Le jardin de monsieur faisait au moins un hectare. C'était moi qui supervisait les autres serviteurs pour qu'il frôle toujours une perfection artistique, qu'aucune herbe ne dépasse de l'étendue verte, qu'aucune feuille ne vint gâcher la rondeur d'un buisson. Le jardin était sans conteste l'un des plus beaux du quartier, avec ses arbres constamment fleuris et ses petits animaux qui couraient les allées de pierre.

L'endroit que j'avais élu pour accueillir mes plantes se trouvait sous un chêne centenaire qui appartenait déjà aux propriétaires qui précédaient monsieur Hanma Shuji. De son tronc épais comme une grosse bobine de câble de chantier jaillissaient trois ou quatre gigantesques branches où pendaient de larges feuilles, qui pour certaines caressaient le sol. De la mousse verte rampait le long de l'écorce brune délavée. Un écureuil curieux m'observait du haut de son perchoir.

Tout en accomplissant ma tâche, je chantonnais :

— Lalalalala, je suis un peu jardinière, et je fais la cuisine...

Lever, abattre, abattre, lever. Ce cirque durait depuis bien quinze minutes, il fallait dire que j'avais besoin d'un trou fort profond. De plus, je n'avais pas beaucoup de force dans mes bras frêles, et le temps lourd n'arrangeait pas la chose.

— Quand est-ce qu'on mange ?

Je sursautai. Il m'avait prise par surprise.

— Sauf votre respect monsieur, je ne suis pas votre mère. Vous mangerez quand vous me l'ordonnerez, je vois que cela vous démange.

— Alors, maintenant, j'ai faim.

Monsieur Hanma était aujourd'hui vêtu d'un veston gris rayé sur une chemise blanche. Une cravate noire et dorée comme ses yeux était nouée autour de son cou. Il remonta ses petites lunettes rondes qui lui donnaient un air de libraire et passa une main dans ses cheveux ondulés noirs et blonds pour les coiffer en arrière.

— Je dois finir mon travail. Mais peut-être que j'irais plus vite si j'étais mieux payée. Nous verrons ce qu'il advient.

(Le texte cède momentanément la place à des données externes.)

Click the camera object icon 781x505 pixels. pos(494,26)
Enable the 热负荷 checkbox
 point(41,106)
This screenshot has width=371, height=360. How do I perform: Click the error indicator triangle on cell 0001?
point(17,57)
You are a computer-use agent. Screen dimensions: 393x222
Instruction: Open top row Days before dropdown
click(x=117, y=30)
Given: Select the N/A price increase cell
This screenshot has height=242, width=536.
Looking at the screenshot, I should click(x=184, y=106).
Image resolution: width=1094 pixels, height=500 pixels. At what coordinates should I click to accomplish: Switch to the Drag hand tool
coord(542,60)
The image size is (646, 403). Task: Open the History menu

— Et qu'est-ce que l'on mange aujourd'hui ?

— Le vieil aveugle que vous avez aidé à traverser la rue avant de le découper. Assaisonné des roses que vous cultivez si passionnément, et bien cuit.

— Je croyais qu'il reposait à présent dans le bassin sous les nénuphars. Le pauvre, pas de bol.

— Vous ne trouvez pas cette couleur bleue étrange pour un tournesol ?

Le chien bourru du domaine arriva soudain en haletant, ses longues oreilles rousses traînant derrière lui. Il lécha goulûment les mains de monsieur qui sourit. Je ne ferais pas ça, à sa place.

— Il s'agit d'églantines et elles sont roses, pas bleues. Je suggère un rendez-vous chez l'ophtalmo.

— Que vous êtes drôles ! dis-je ironiquement. Si seulement vous l'étiez autant que beau.

Il se rapprocha.

— Dis-moi, commença-t-il en passant son bras autour de ma taille. Ce soir j'ai une réunion au Bonten, tu m'y conduiras, ma belle ?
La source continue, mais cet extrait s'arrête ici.